Here in the US, the interplay between manufacturers, health care deliverers and consumers, all of whom behave irresponsibly, has created a medical dystopia.
Physicians tend to practice a very aggressive form of medicine that is most appropriate for medical crises. They show little to no understanding, let alone respect, for vis medica naturae, and consequently employ very powerful and dangerous interventions to treat even self-limiting health problems. This results in many medications being prescribed for the sole purpose of controlling side effects from other meds.
Most medical manufacturers are in it strictly for the money. They stoke consumer demands for the very latest, most expensive meds with little or no net benefit when compared to last year's (expired patent) model. And they employ very smart people in their marketing departments who know how to push the buttons of MDs and consumers. When they have a drug on the shelf that isn't effective against any known disease, they manufacture new diseases where the drug will be "effective." They lie (or at least, don't tell what they know) about the risks associated with their products. And despite all this, they operate with profit margins that loan sharks can only dream about.
Consumers are willing participants in the charade, claiming "entitlement" to whatever the latest medical fad might be -- the more expensive, the better. The one thing consumers will not tolerate is leaving their doctor's office without a prescription. This is just a perverse form of keeping up with the Joneses.
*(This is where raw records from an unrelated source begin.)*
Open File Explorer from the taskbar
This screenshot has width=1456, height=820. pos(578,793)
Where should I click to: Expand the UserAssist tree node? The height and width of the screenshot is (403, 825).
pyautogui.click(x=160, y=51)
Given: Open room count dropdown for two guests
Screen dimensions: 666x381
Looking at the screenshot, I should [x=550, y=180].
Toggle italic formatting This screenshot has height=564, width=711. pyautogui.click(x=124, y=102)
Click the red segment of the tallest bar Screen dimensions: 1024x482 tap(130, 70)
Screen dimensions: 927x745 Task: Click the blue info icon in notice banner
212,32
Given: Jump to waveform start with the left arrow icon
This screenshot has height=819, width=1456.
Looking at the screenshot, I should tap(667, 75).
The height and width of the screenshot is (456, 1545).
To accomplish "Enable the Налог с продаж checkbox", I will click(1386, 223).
And what do we get for committing about a sixth of our GDP to this game? Well, if you look to the WHO statistics on health status around the world, we are _marginally_ ahead of countries that spend very little on medical care, but do manage to provide decent public health services. In other words, if you have a reasonably clean environment, good nutrition, and then provide decent prenatal and postnatal care (up to the age of about 5 or 6), there's not a lot more benefit (on the scale of populations) provided by US style "healthcare."
It's amazing how the legal industry has retained it's payment schemes for ages, yet the medical profession takes on huge dips. Recently, Dr. JC from the GNIF Brain Blogger wrote on this issue and makes a basic call to "incentivize" physicians to work more effectively. Thank you.
Sincerely,
Shaheen
Although I am not in the medical profession I am an older student 41to be exact pursuing my Bachelors in Healthcare Management and in researching your blog and other papers on Physician autonomy there are alot of similarities as to what many physicians have faced over the last 50 years and I am very happy that you provided this knowledge to those of us who really have not seen all the drastic changes. As a kid growing up in the early 70's we went to see the physician got treated and it was covered by insurance or my parents paid for the services. Today insurance takes care of that but at a price. Thank you for sharing this!!! MN.